§ Assignment:
All lines in the material with the string "icon" should be listed.

§ Extracted material:
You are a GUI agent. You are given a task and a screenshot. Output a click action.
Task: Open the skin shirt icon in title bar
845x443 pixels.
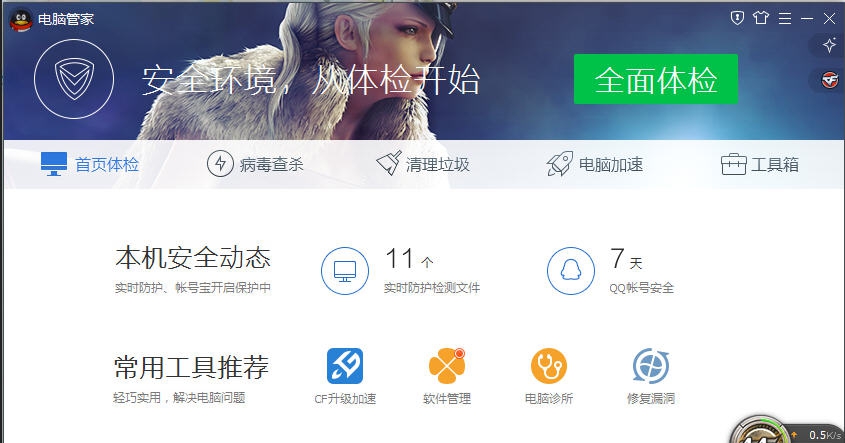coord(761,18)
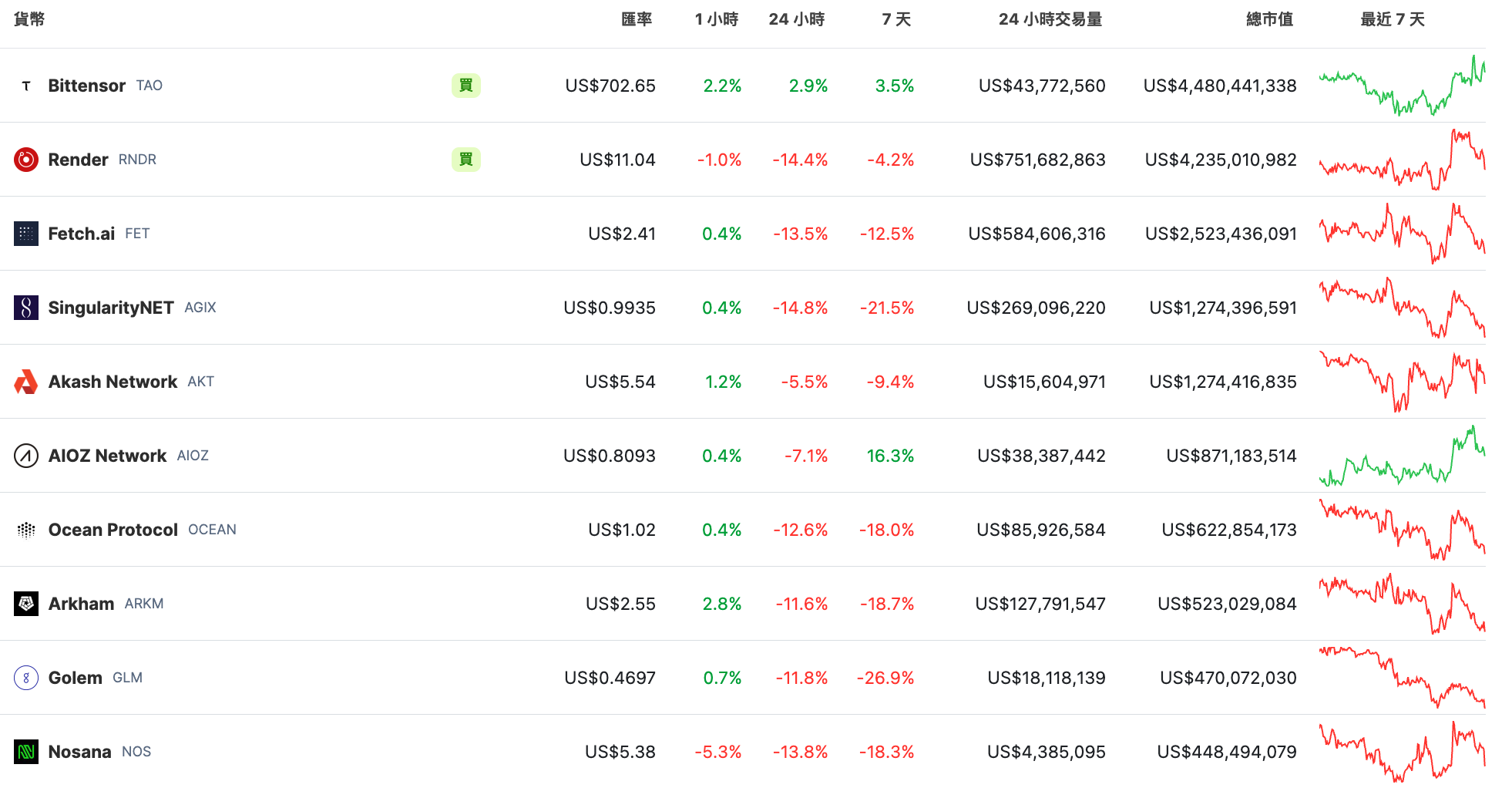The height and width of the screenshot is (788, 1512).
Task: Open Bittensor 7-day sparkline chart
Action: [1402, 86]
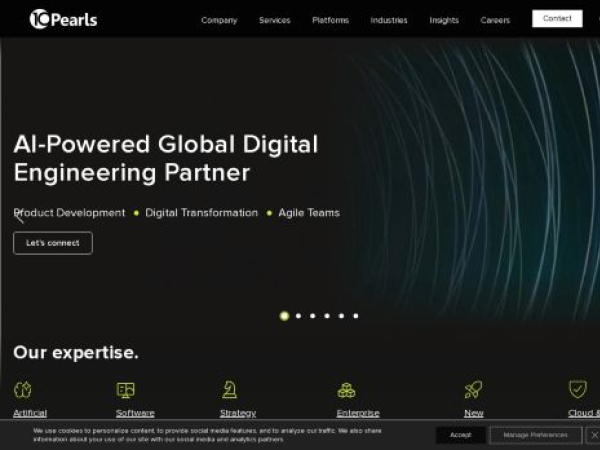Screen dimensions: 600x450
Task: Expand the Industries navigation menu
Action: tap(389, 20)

--

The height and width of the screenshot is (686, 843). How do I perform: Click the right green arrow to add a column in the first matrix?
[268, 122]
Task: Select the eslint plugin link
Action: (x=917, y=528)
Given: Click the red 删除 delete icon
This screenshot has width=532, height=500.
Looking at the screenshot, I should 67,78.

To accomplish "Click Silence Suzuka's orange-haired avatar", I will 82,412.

§ Completed exercise:
Task: Open the skin shirt icon in title bar
Given: Click the red 删除 delete icon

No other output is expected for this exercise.